Now I'm not saying that the CONS of the library solution justify 
the addition of interpolated strings to the language.  I focused 
on that because that is Andrei's main sticking point.  Even if 
everyone agrees that library solution's don't work (and we can't 
enhance the language to make them work), we still need to show 
that the feature is going to be popular/useful enough to justify 
a new type of string literal.  The usefulness of the feature 
needs to outweight the work to support it.  The more features we 
add to D, the more developers need to learn to understand it.  
That being said, I consider the implementation and complexity it 
adds to be quite minimal (see the PR for more details). As for 
the usefullness, I can say personally I would use this feature to 
replace almost all my usages of writefln/format and writeln which 
would be a big shift for my projects.  Instead of:

writefln("My name is %s and my age is %s and my favorite hex is 
%s", name, age, favnum);

I will be writing:

writeln(i"My name is $name and my age is $age and my favorite hex 
$(favnum.formatHex)");

When I generate code, instead of:

     return
         returnType ~ ` ` ~ name ~ `(` ~ type ~ ` left, ` ~ type ~ 
` right)
         {
             return cast(` ~ returnType ~ `)(left ` ~ op ~ ` 
right);
         }
     `;
  It will be

      return text(iq{
         $returnType $name($type left, $type right)
         {
             return cast($returnType)(left $op right);
         }
     });

When I generate HTML documents in my cgi library, instead of:

     writeln(`<html><body>
     <title>`, title, `</title>
     <name>`, name, `</name><age>`, age, `</age>
     <a href="`, link, `">`, linkName, `</a>
     </body></html>
`);

or even:

     writefln(`<html><body>
     <title>%s</title>
     <name>%s</name><age>%s</age>
     <a href="%s">%s</a>
     </body></html>
`, title, name, age, link, linkName);

It will be:

     writeln(i`<html><body>

     <title>$title</title>
     <name>$name</name><age>$age</age>
     <a href="$link">$linkName</a>
     </body></html>
`);

When I first saw interpolated strings I didn't immediately 
realize the benefit of them.  Using them eliminates the problem 
of keeping format strings in sync with arguments.  It also avoids 
the "noise problem" you get when you alternate between code and 
expressions inside a function call, i.e. `writeln("a is", a, ", b 
is ", b)`. That pretty much sums up the benefits in my mind.

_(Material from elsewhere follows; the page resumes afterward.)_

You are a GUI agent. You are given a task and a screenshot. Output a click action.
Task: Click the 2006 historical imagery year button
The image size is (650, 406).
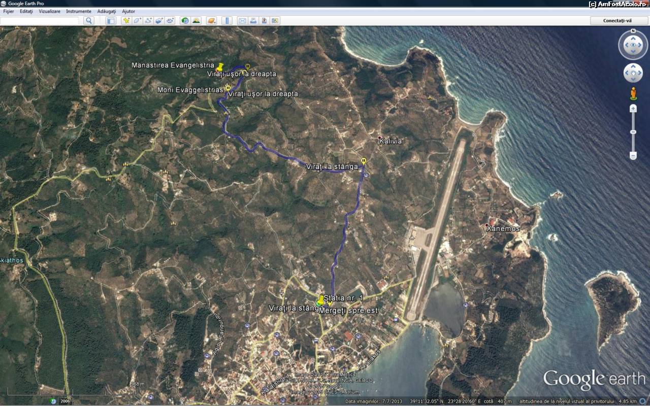coord(64,401)
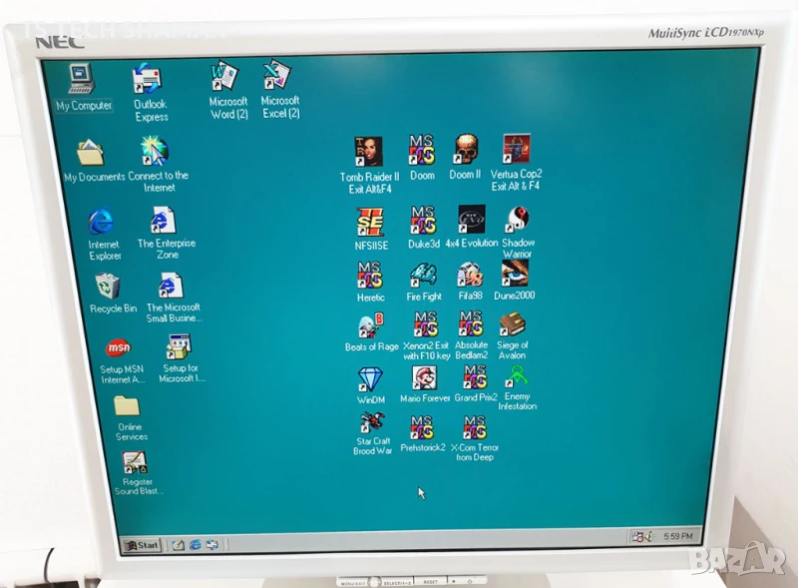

So what's next? I'm curious where leadership currently stands.  
What's their thoughts on the library solutions that have been 
presented? What do they think of the 5 CONS I've presented that 
all library solutions will have?  What's their opinion on the 
usefullness of the feature? For me personally, I am surprised at 
the amount of interest this feature continues to garner.  I think 
the feature is a net positive for D, but then again I don't think 
it's a "make or break" feature.  Just a "nice addition".  Anyway 
those are my thoughts. Sorry for the long post.  I hope it's 
helpful and ultimately makes D better.